1. Why do molecules absorb light?

Molecules absorb light because of the electrons present in their structure. When light energy hits a molecule, it can be absorbed by these electrons, causing them to jump to a higher energy level. This absorption of light energy is what gives molecules their color.

2. How does the structure of a molecule affect its ability to absorb light?

The structure of a molecule plays a crucial role in its ability to absorb light. Molecules with alternating single and double bonds, known as conjugated systems, have a higher chance of absorbing light due to the delocalization of electrons. Additionally, the size and shape of the molecule can also affect its absorption properties.

3. What determines the wavelength of light that a molecule can absorb?

The wavelength of light that a molecule can absorb is determined by the energy difference between its ground state and excited state. This energy difference is unique to each molecule and is influenced by factors such as its structure, electronic transitions, and the surrounding environment. As a result, different molecules can absorb different wavelengths of light.

4. Can all molecules absorb light?

No, not all molecules can absorb light.
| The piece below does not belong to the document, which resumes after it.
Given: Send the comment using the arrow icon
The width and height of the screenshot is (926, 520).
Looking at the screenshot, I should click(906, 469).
Only molecules with delocalized electrons or those with specific energy differences between their ground and excited states are capable of absorbing light. These molecules are often referred to as chromophores.

5. Why is the absorption of light important in biological systems?

The absorption of light is crucial in biological systems as it is responsible for photosynthesis, vision, and the production of vitamin D. Additionally, the absorption of light by molecules in the body can also have therapeutic effects, such as in photodynamic therapy for cancer treatment.